Manuel Igreja

Manuel Igreja

O nosso Pai

O nosso pai, é uma coisa que nos acontece. Não escolhemos. A nossa mãe também, mas elas não só agora para aqui chamadas. São contas de outros rosários e para outras rezas.
A dado momento e no sítio certo, acontece o momento zero. A natureza feita de tantos desígnios insondáveis cumpre o seu papel, microrganismos de nem com lupa se verem encontram-se e numa explosão, digo eu, começámos a ser.

Dizem os cientistas que o universo se formou numa incomensurável explosão que se repete ainda agora e nada me custa a acreditar que no choque de titãs que nos origina, igual explodir acontece, só que no infinitamente pequeno, que sendo de nível micro, é de grandiosa proporção macro.

Mais não seja, porque deu no que somos.
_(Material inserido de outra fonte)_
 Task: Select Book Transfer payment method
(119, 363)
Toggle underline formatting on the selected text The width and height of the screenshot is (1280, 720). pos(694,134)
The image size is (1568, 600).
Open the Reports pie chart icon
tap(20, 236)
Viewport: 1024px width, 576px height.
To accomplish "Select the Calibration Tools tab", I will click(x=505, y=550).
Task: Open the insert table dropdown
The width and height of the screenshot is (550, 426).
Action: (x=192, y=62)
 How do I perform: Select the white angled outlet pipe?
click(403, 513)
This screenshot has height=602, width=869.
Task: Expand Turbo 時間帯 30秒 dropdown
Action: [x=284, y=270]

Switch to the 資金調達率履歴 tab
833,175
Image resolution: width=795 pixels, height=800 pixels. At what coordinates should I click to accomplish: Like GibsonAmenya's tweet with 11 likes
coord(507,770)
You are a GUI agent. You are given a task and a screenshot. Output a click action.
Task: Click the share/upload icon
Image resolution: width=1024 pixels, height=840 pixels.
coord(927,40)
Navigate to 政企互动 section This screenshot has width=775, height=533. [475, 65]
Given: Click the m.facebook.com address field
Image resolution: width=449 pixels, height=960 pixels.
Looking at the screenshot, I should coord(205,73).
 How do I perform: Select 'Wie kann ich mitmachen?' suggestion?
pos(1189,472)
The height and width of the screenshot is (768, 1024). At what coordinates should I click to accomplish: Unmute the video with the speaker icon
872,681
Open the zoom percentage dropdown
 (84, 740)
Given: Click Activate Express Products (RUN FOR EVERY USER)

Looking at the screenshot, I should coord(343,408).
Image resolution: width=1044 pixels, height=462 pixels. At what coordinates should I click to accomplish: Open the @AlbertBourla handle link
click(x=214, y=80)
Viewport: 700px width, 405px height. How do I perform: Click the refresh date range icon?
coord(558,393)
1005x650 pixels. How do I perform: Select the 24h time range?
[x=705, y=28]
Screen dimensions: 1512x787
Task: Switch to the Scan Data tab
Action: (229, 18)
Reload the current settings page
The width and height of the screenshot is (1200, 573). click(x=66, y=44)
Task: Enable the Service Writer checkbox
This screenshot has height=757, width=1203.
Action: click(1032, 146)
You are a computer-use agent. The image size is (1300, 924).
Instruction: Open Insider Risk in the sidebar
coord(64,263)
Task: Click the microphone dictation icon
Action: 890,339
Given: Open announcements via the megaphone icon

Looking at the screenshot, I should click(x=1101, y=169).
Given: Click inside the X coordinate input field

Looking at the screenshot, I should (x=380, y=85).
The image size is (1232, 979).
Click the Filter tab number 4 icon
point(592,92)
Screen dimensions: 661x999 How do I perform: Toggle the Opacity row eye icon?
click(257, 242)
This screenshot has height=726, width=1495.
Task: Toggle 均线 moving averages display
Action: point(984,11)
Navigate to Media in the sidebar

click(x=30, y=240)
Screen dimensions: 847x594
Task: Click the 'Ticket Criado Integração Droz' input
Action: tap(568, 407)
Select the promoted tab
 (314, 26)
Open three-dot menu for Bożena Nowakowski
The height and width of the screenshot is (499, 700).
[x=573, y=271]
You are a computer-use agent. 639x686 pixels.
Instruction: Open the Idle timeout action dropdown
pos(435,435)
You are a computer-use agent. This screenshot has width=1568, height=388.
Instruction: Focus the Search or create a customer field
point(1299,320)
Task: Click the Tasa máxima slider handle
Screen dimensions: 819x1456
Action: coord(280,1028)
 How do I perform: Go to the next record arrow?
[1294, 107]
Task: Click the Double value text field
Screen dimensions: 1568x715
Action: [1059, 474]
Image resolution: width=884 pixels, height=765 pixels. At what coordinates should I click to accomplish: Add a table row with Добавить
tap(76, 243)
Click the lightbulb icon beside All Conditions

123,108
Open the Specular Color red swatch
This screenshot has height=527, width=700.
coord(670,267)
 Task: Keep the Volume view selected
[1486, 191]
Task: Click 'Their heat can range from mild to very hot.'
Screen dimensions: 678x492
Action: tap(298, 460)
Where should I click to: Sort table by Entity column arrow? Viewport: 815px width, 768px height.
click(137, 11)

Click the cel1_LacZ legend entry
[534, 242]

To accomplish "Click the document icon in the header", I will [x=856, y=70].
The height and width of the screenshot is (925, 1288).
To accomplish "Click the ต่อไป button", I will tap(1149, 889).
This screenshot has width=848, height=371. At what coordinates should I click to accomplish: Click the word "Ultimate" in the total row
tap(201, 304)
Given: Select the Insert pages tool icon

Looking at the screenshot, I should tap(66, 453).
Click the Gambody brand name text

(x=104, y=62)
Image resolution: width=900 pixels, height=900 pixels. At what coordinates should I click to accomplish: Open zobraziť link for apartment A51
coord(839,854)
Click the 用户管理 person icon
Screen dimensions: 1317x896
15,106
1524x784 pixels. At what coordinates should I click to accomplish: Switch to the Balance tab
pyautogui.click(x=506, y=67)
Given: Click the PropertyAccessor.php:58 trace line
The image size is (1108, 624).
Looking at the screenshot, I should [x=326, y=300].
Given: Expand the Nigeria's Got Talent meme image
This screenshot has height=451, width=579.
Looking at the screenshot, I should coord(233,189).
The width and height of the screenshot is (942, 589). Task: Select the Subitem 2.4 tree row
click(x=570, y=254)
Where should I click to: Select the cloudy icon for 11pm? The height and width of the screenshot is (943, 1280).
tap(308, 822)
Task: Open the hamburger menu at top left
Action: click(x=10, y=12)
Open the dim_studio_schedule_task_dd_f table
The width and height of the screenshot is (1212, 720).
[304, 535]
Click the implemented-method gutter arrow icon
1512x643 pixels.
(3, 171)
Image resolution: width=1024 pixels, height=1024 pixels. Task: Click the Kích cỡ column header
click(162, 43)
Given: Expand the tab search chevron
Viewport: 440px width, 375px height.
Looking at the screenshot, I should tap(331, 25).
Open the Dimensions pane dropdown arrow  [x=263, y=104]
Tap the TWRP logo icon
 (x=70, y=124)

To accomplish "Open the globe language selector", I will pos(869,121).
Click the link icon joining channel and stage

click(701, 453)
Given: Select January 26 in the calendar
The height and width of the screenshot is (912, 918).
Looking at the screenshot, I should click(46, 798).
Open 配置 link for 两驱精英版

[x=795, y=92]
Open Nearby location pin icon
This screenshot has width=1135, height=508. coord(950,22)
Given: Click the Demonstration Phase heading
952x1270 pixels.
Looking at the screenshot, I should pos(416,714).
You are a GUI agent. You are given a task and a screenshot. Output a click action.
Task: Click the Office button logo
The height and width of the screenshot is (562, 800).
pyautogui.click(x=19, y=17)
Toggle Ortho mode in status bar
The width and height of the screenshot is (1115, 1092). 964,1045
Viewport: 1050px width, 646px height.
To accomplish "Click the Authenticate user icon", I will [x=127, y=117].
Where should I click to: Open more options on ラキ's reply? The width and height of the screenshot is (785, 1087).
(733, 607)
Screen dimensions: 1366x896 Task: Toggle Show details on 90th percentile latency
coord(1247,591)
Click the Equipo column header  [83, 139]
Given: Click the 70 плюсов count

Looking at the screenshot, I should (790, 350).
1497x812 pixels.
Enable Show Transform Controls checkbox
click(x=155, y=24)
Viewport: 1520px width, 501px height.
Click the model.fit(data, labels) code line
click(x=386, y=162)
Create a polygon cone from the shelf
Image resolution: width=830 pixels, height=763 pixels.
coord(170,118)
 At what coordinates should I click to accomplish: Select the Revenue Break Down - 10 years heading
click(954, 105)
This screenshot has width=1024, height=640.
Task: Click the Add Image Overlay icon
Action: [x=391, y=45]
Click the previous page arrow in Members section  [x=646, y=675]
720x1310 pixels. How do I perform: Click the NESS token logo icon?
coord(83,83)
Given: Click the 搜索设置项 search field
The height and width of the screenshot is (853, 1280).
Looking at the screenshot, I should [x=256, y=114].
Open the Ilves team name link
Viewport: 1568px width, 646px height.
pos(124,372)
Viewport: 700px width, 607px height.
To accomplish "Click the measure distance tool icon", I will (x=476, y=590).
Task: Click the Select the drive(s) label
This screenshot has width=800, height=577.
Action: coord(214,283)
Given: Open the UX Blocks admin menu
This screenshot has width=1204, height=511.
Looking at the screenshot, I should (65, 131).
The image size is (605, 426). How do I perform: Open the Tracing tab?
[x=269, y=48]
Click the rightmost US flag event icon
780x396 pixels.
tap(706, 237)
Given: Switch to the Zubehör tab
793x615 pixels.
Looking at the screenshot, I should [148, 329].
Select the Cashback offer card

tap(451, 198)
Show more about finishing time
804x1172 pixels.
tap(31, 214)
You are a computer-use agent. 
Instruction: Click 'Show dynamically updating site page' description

Bem sei que parece algo assim muito complicado, mas não. Bastou, basta e bastará que haja um pai. Não se zanguem as senhoras. E também uma mãe. Mas como disse, um dia lá iremos.

O protagonista deste escrito é o Pai. O meu, o seu, e o de toda a gente que surgiu e surgirá na História da Humanidade. Qualquer um de nós ainda mal abria os olhos acabadinho de nascer, já era para o ver. Qualquer um de nós quando já foi velhinho quase prestes a morrer, quanto não daria para nele colocar o último ver.

O nosso pai é sempre o primeiro a andar connosco de mão dada numa sensação suave ou calejada. Do braço do nosso pai até à ponta dos dedos que se entrelaçam com os nossas, escorre a força que nos dá força e a vontade que nos dá coragem. Com o seu olhar em frente e sempre rente, conseguimos ver o ponto para lá de onde a vista alcança.

Ajuda-nos a prosseguir rumo à meta a seguir. Iniciámos a jornada às suas cavalitas, depois seguimos ainda um pouco cambaleantes, depois com pé firme, enfrentando ventos e marés, porque vislumbramos e sabemos que existe um farol e um porto firme. Sabemos sempre que na gávea segue o nosso herói que nos diz da terra que se vislumbra lá ao fundo.

Com o nosso pai, aprendemos a jogar à bola e a andar de bicicleta. Com ele, aprendemos a ter a vitória como coisa certa. Do nosso pai recebemos a lição certa, porque ele nos ensina que há sempre lugar para o erro e que errando também se aprende. Dele recebemos a noção de que a vida é uma lição e uma canção, ora alegre, ora triste.

Do nosso pai recebemos os primeiros beijos os primeiros afagos, e as primeiras cumplicidades. Com ele aprendemos as primeiras verdades e as primeiras humildades. Dele recebemos o primeiro partilhar do pão oferecido com uma mão cheia de tudo para que não nos falte nada. A plena grandiosidade.

Quando o nosso tempo ainda não tem idade, com o nosso pai aprendemos a ter-nos como eternos e ternos, mas também bravos quando se nos levanta a fervura logo acalmada pela ternura que vai fazendo de nós um homem novo.

Com o nosso pai aprendemos a crescer, a viver, mas também a morrer, porque nos vamos fazendo a saber que tudo é um instante. Mas também sabemos que o beijo do nosso pai não é eterno porque é uma chama, mas é infinito enquanto dura.

Como dizia o poeta acerca de uma outra sublime coisa que deu em nós e no nosso pai. O amor.